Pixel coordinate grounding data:
/---

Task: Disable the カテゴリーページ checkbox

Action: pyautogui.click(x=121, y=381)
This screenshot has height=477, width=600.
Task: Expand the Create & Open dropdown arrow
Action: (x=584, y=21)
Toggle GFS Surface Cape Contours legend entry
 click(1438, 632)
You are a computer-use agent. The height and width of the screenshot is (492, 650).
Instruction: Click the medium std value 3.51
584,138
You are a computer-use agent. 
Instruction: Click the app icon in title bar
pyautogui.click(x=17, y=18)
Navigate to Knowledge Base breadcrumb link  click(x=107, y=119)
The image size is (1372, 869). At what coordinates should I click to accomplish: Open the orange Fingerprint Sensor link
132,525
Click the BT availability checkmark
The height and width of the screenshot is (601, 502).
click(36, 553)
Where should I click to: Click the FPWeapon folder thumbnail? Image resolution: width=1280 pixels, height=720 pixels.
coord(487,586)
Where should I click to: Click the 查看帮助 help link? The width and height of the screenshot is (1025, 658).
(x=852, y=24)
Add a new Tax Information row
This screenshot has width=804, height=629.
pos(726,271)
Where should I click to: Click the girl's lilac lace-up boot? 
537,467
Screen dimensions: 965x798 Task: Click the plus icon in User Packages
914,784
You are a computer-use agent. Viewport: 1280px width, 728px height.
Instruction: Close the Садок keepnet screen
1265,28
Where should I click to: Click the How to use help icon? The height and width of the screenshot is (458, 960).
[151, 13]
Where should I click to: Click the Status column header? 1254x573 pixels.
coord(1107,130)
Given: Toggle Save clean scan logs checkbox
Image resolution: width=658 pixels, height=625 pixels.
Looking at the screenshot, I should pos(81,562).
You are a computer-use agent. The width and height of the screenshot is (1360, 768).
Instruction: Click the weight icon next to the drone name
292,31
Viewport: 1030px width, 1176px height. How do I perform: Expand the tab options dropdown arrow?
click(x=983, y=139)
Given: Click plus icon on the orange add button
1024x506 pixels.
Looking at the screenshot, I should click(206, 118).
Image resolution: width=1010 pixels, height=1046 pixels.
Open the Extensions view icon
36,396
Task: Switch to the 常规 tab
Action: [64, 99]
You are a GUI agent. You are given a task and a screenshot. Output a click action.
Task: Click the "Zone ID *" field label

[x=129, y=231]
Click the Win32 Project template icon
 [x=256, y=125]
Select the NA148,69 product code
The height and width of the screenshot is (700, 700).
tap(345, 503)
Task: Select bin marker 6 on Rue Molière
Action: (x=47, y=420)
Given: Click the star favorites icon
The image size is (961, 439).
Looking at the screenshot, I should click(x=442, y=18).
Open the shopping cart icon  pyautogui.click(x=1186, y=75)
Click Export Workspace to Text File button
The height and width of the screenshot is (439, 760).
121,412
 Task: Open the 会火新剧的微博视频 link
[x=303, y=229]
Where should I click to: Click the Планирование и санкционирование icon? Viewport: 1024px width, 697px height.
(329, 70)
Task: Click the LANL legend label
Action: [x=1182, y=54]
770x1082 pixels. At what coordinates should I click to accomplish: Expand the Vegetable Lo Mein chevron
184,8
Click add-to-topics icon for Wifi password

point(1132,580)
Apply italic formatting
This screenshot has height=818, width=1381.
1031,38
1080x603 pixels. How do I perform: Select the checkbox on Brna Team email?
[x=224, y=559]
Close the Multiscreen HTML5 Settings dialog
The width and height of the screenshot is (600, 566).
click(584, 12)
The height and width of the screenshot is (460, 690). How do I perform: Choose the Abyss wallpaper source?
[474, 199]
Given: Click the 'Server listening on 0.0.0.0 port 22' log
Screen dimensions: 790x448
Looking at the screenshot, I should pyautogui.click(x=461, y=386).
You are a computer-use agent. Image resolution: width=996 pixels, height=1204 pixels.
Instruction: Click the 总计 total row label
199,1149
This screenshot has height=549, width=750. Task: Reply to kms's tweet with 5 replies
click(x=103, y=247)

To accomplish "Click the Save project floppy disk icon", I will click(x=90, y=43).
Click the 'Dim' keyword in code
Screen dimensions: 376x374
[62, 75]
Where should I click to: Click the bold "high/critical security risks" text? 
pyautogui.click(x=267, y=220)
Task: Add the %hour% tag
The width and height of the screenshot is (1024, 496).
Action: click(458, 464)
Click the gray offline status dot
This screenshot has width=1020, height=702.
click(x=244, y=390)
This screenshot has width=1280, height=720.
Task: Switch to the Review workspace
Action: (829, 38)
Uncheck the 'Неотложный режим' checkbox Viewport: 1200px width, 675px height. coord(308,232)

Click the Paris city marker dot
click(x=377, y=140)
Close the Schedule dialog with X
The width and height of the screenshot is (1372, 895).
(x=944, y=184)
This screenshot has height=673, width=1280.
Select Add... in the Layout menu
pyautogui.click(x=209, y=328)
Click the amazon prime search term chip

\---

TASK BRIEF
Reproduce all of the records precisely. No word may differ.

SOLUTION FOR THIS EXERCISE
Task: Disable the カテゴリーページ checkbox

Action: pyautogui.click(x=121, y=381)
This screenshot has height=477, width=600.
Task: Expand the Create & Open dropdown arrow
Action: (x=584, y=21)
Toggle GFS Surface Cape Contours legend entry
 click(1438, 632)
You are a computer-use agent. The height and width of the screenshot is (492, 650).
Instruction: Click the medium std value 3.51
584,138
You are a computer-use agent. 
Instruction: Click the app icon in title bar
pyautogui.click(x=17, y=18)
Navigate to Knowledge Base breadcrumb link  click(x=107, y=119)
The image size is (1372, 869). At what coordinates should I click to accomplish: Open the orange Fingerprint Sensor link
132,525
Click the BT availability checkmark
The height and width of the screenshot is (601, 502).
click(36, 553)
Where should I click to: Click the FPWeapon folder thumbnail? Image resolution: width=1280 pixels, height=720 pixels.
coord(487,586)
Where should I click to: Click the 查看帮助 help link? The width and height of the screenshot is (1025, 658).
(x=852, y=24)
Add a new Tax Information row
This screenshot has width=804, height=629.
pos(726,271)
Where should I click to: Click the girl's lilac lace-up boot? 
537,467
Screen dimensions: 965x798 Task: Click the plus icon in User Packages
914,784
You are a computer-use agent. Viewport: 1280px width, 728px height.
Instruction: Close the Садок keepnet screen
1265,28
Where should I click to: Click the How to use help icon? The height and width of the screenshot is (458, 960).
[151, 13]
Where should I click to: Click the Status column header? 1254x573 pixels.
coord(1107,130)
Given: Toggle Save clean scan logs checkbox
Image resolution: width=658 pixels, height=625 pixels.
Looking at the screenshot, I should pos(81,562).
You are a computer-use agent. The width and height of the screenshot is (1360, 768).
Instruction: Click the weight icon next to the drone name
292,31
Viewport: 1030px width, 1176px height. How do I perform: Expand the tab options dropdown arrow?
click(x=983, y=139)
Given: Click plus icon on the orange add button
1024x506 pixels.
Looking at the screenshot, I should click(206, 118).
Image resolution: width=1010 pixels, height=1046 pixels.
Open the Extensions view icon
36,396
Task: Switch to the 常规 tab
Action: [64, 99]
You are a GUI agent. You are given a task and a screenshot. Output a click action.
Task: Click the "Zone ID *" field label

[x=129, y=231]
Click the Win32 Project template icon
 [x=256, y=125]
Select the NA148,69 product code
The height and width of the screenshot is (700, 700).
tap(345, 503)
Task: Select bin marker 6 on Rue Molière
Action: (x=47, y=420)
Given: Click the star favorites icon
The image size is (961, 439).
Looking at the screenshot, I should click(x=442, y=18).
Open the shopping cart icon  pyautogui.click(x=1186, y=75)
Click Export Workspace to Text File button
The height and width of the screenshot is (439, 760).
121,412
 Task: Open the 会火新剧的微博视频 link
[x=303, y=229]
Where should I click to: Click the Планирование и санкционирование icon? Viewport: 1024px width, 697px height.
(329, 70)
Task: Click the LANL legend label
Action: [x=1182, y=54]
770x1082 pixels. At what coordinates should I click to accomplish: Expand the Vegetable Lo Mein chevron
184,8
Click add-to-topics icon for Wifi password

point(1132,580)
Apply italic formatting
This screenshot has height=818, width=1381.
1031,38
1080x603 pixels. How do I perform: Select the checkbox on Brna Team email?
[x=224, y=559]
Close the Multiscreen HTML5 Settings dialog
The width and height of the screenshot is (600, 566).
click(584, 12)
The height and width of the screenshot is (460, 690). How do I perform: Choose the Abyss wallpaper source?
[474, 199]
Given: Click the 'Server listening on 0.0.0.0 port 22' log
Screen dimensions: 790x448
Looking at the screenshot, I should pyautogui.click(x=461, y=386).
You are a computer-use agent. Image resolution: width=996 pixels, height=1204 pixels.
Instruction: Click the 总计 total row label
199,1149
This screenshot has height=549, width=750. Task: Reply to kms's tweet with 5 replies
click(x=103, y=247)

To accomplish "Click the Save project floppy disk icon", I will click(x=90, y=43).
Click the 'Dim' keyword in code
Screen dimensions: 376x374
[62, 75]
Where should I click to: Click the bold "high/critical security risks" text? 
pyautogui.click(x=267, y=220)
Task: Add the %hour% tag
The width and height of the screenshot is (1024, 496).
Action: click(458, 464)
Click the gray offline status dot
This screenshot has width=1020, height=702.
click(x=244, y=390)
This screenshot has width=1280, height=720.
Task: Switch to the Review workspace
Action: (829, 38)
Uncheck the 'Неотложный режим' checkbox Viewport: 1200px width, 675px height. coord(308,232)

Click the Paris city marker dot
click(x=377, y=140)
Close the Schedule dialog with X
The width and height of the screenshot is (1372, 895).
(x=944, y=184)
This screenshot has height=673, width=1280.
Select Add... in the Layout menu
pyautogui.click(x=209, y=328)
Click the amazon prime search term chip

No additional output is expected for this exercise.